29.03.22
A gente vai-se esquecendo. Não falo do défice cognitivo ( trabalho com isso todos os dias, aqui estou de férias), mas das pessoas. As grandes rupturas são espectaculares, ribombam e fazem eco, mas o deslace, lento e seguro , tem muito mais sumo. A distância, a idade, um outro engulho mal resolvido e la nave va. Sem zangas, apenas com silêncio. Ficam as tradicionais memórias dos bons tempos bem arrumadinhas ao lado do amargor presente e estelífero da separação.
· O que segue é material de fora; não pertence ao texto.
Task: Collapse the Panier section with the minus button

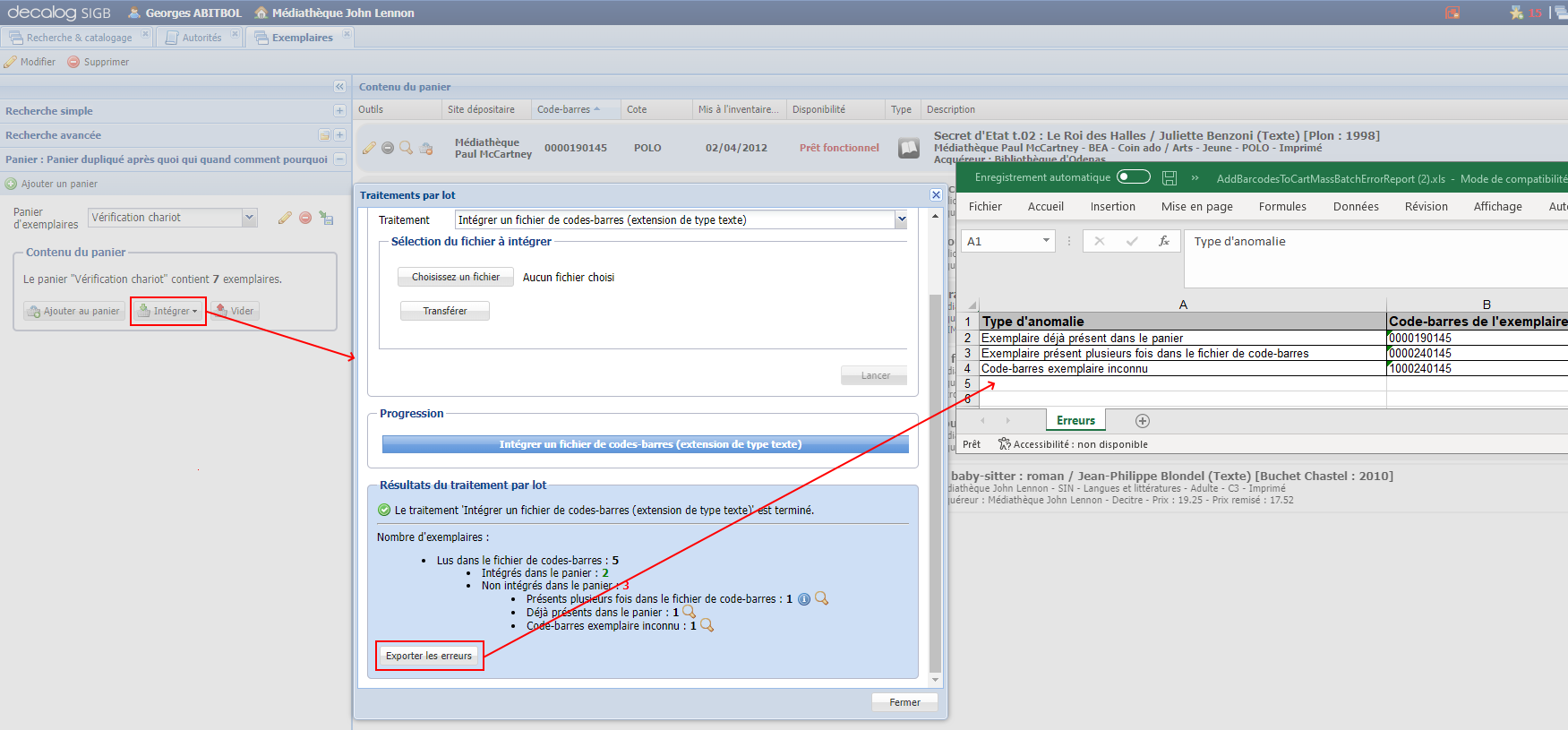Action: (339, 159)
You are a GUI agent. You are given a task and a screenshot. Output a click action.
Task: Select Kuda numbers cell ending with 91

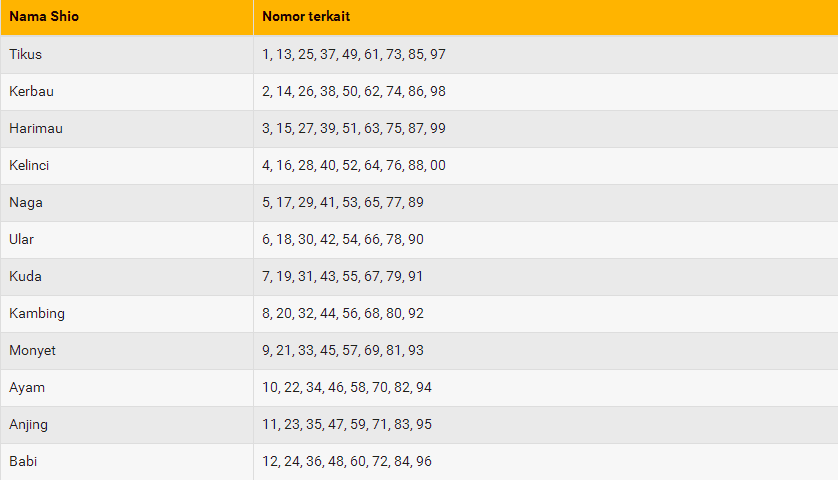(x=546, y=277)
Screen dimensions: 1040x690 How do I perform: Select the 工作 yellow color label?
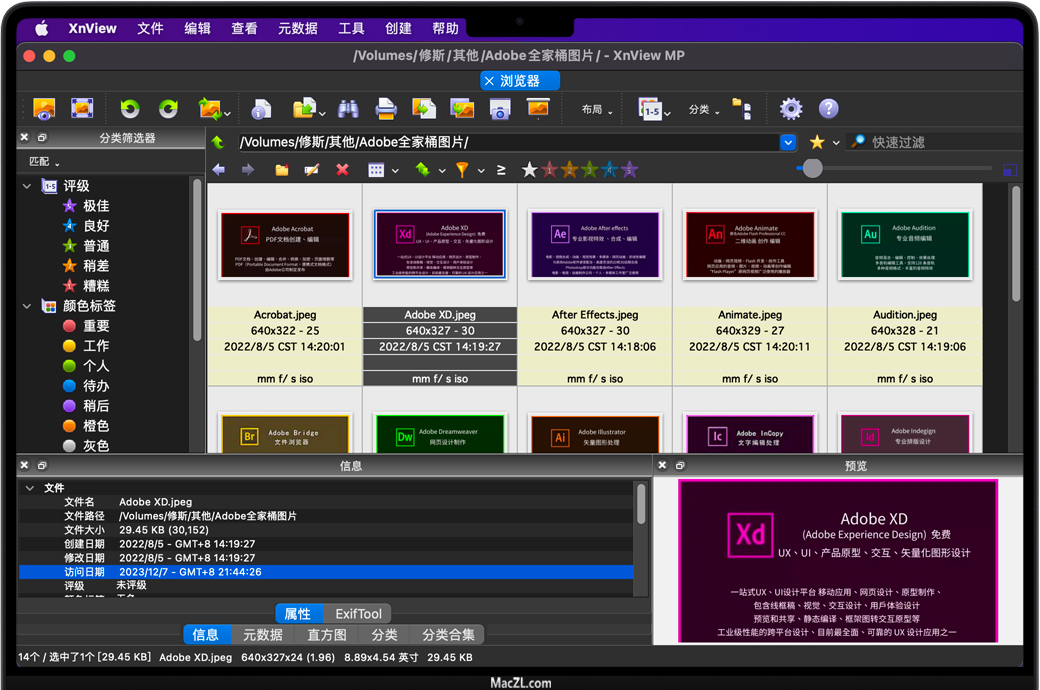95,346
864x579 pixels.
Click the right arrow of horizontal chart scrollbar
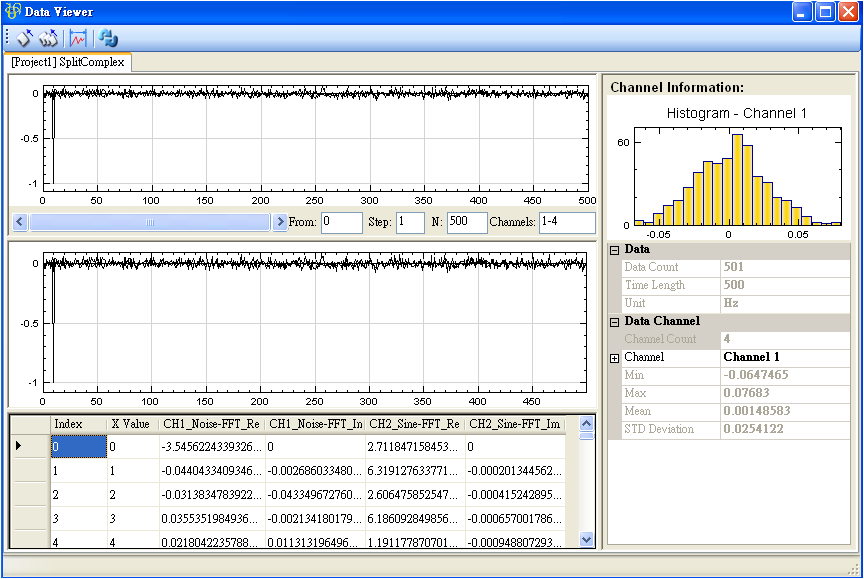[280, 222]
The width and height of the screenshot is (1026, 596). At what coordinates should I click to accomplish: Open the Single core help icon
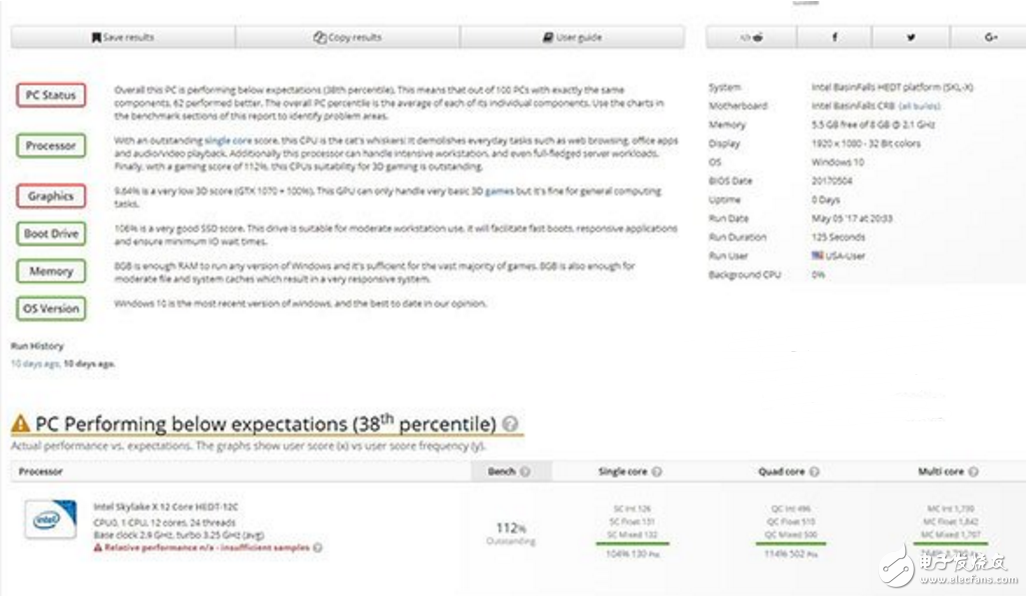coord(657,471)
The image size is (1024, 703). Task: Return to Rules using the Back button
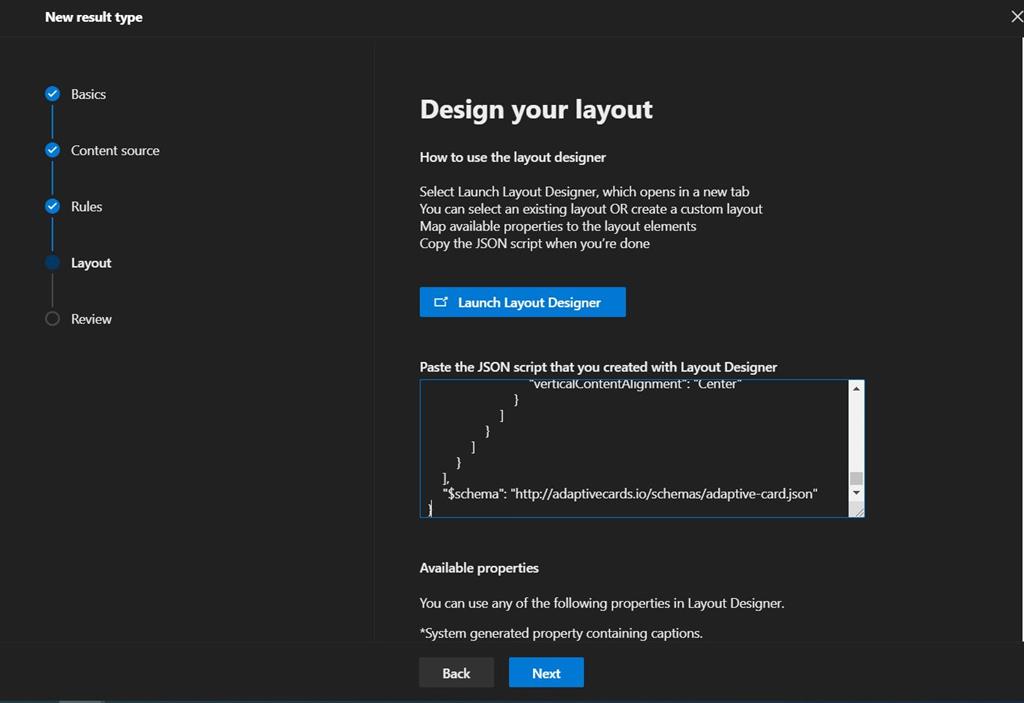(456, 672)
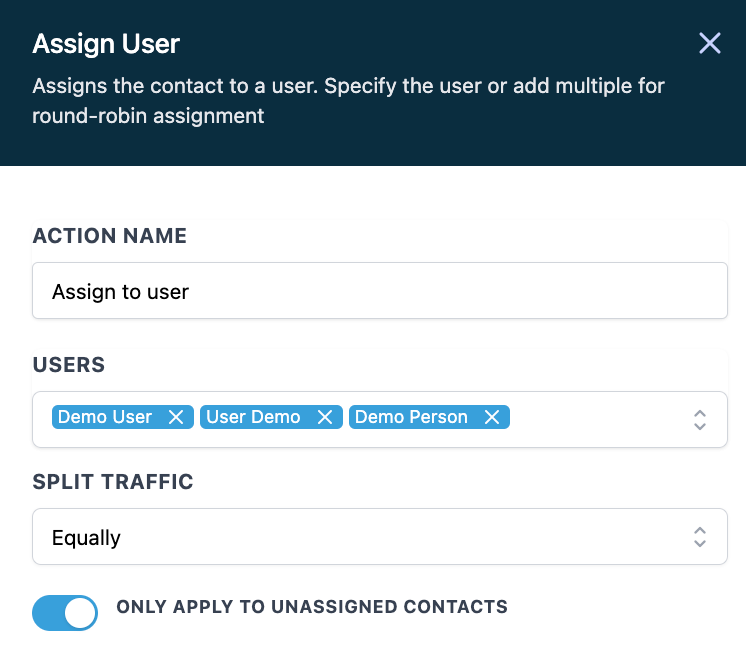
Task: Remove Demo Person from assigned users
Action: pos(491,417)
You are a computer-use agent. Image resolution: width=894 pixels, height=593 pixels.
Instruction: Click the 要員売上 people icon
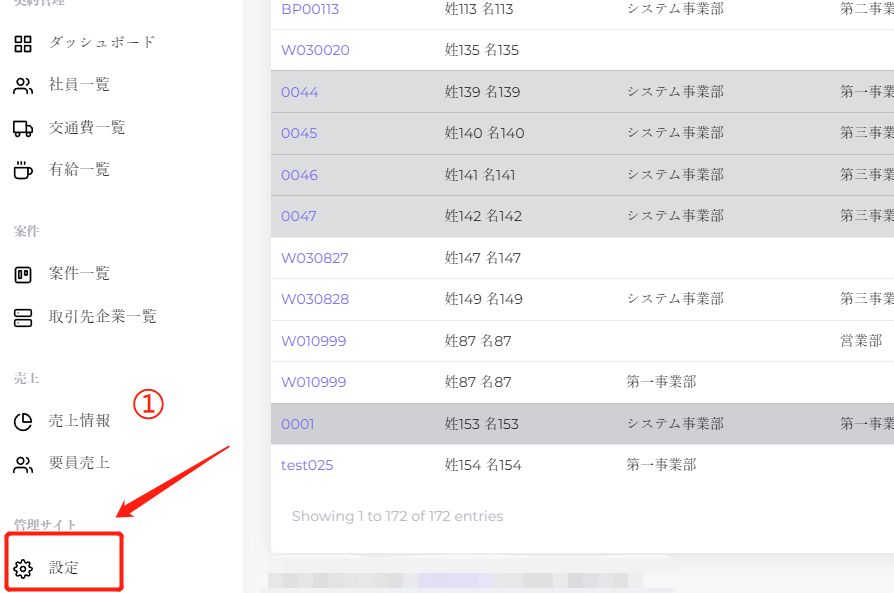[23, 464]

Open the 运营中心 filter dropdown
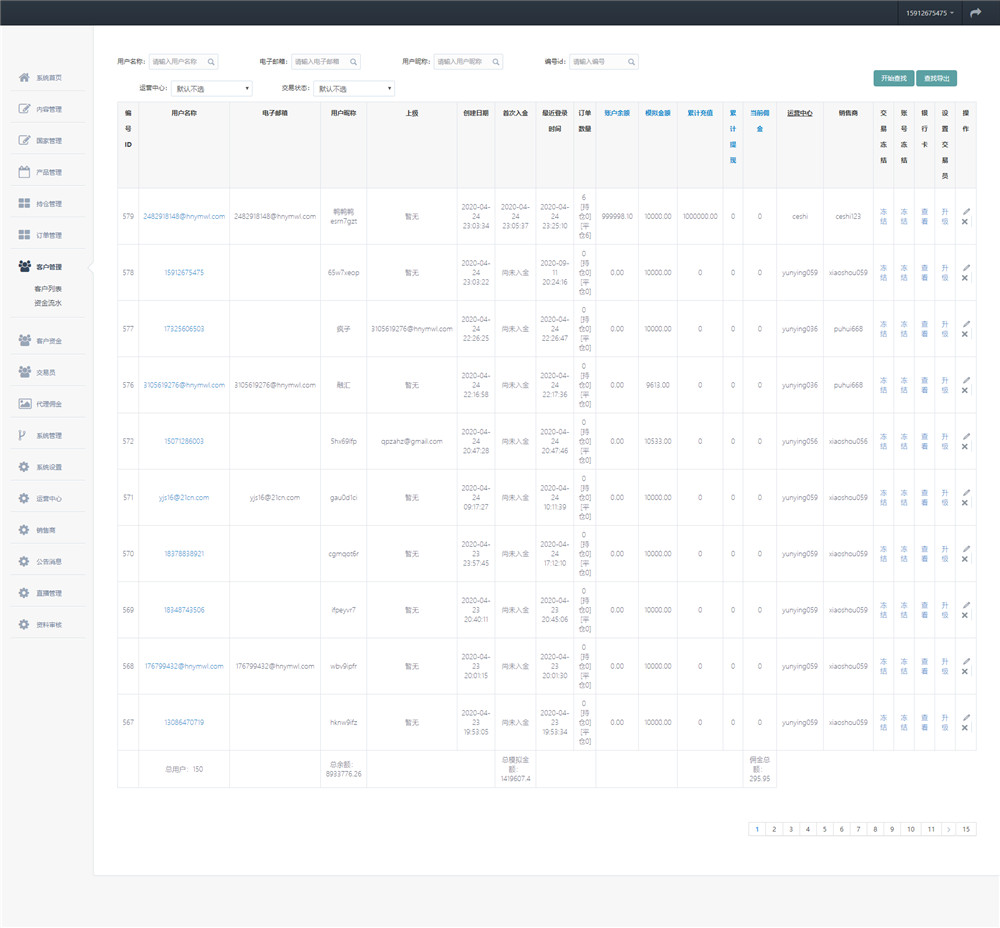212,89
Um autor esquecido, Miguel Rovisco, em Cobardias ( Ed Ática 1988) , avisa: a tarefa mais urgente de um adulto não está em recordar-se de todos os ensinamentos do passado, mas em descobrir o meio mais eficaz de esquecê-los. As situações de ruptura abrigam bem o aviso de Rovisco, mas as do deslace também.
Conheci pessoas que há quatro, seis, dez anos, sabiam o que recordar, que arquivaram as suas experiências e construiram uma base de referências e que se vêem hoje na posição de ter de esquecer tudo. Ao contrário dessa grande lenda que é o stress pós-traumático ( lenda porque não queremos esquecer, queríamos era que as coisas se tivessem passado de outro modo) , esta rasura não é causada pela emoção. É uma escolha racional: o que aprendi não me serve agora de nada.
Isto aplica-se aos deslaces. O que aprendemos da relação anterior à decomposição não nos serve de nada no novo cenário. É outro planeta com uma física própria. Respira-se mal.